- **Your task**
Rewrite the listing from the line with "You are a GUI" up to and including the line with "pyautogui.click(x=564, y=94)", changing "duplicate icon" to "copy icon" and leaving everything else as it is. Reproduce only those lines, and omit the pictures.

- **Data excerpts**
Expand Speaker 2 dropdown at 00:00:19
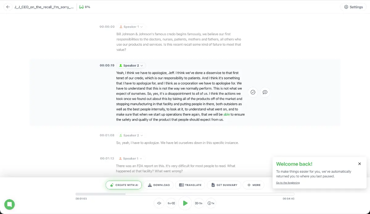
---
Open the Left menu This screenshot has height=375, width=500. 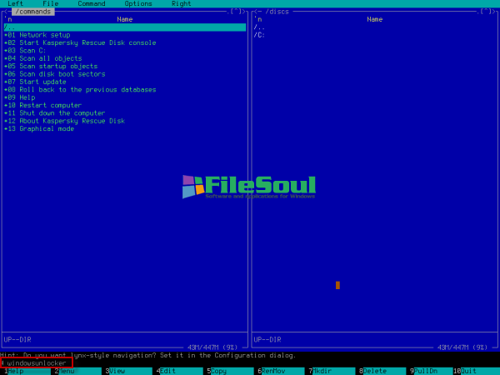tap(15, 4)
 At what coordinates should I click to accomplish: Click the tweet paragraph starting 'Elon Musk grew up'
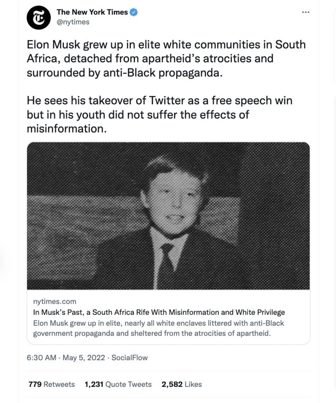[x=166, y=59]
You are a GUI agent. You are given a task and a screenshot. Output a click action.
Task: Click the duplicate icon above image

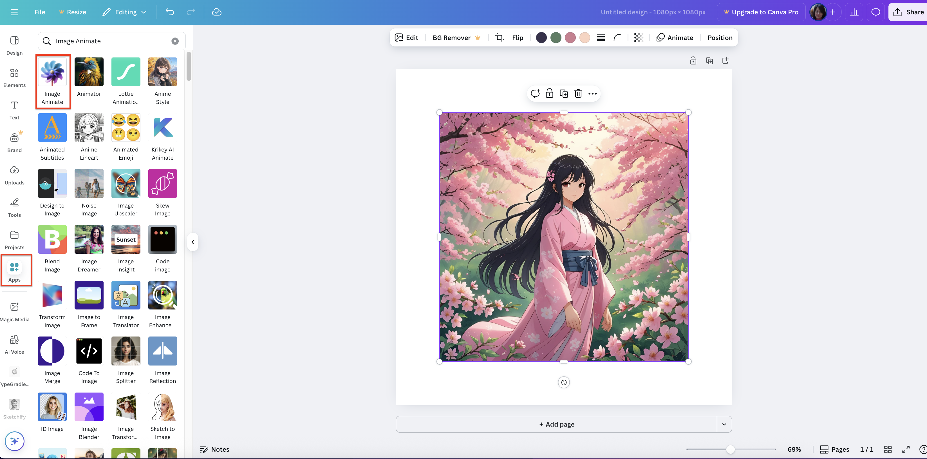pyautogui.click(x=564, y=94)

- **Completed task**
You are a GUI agent. You are given a task and a screenshot. Output a click action.
Task: Click the copy icon above image

pyautogui.click(x=564, y=94)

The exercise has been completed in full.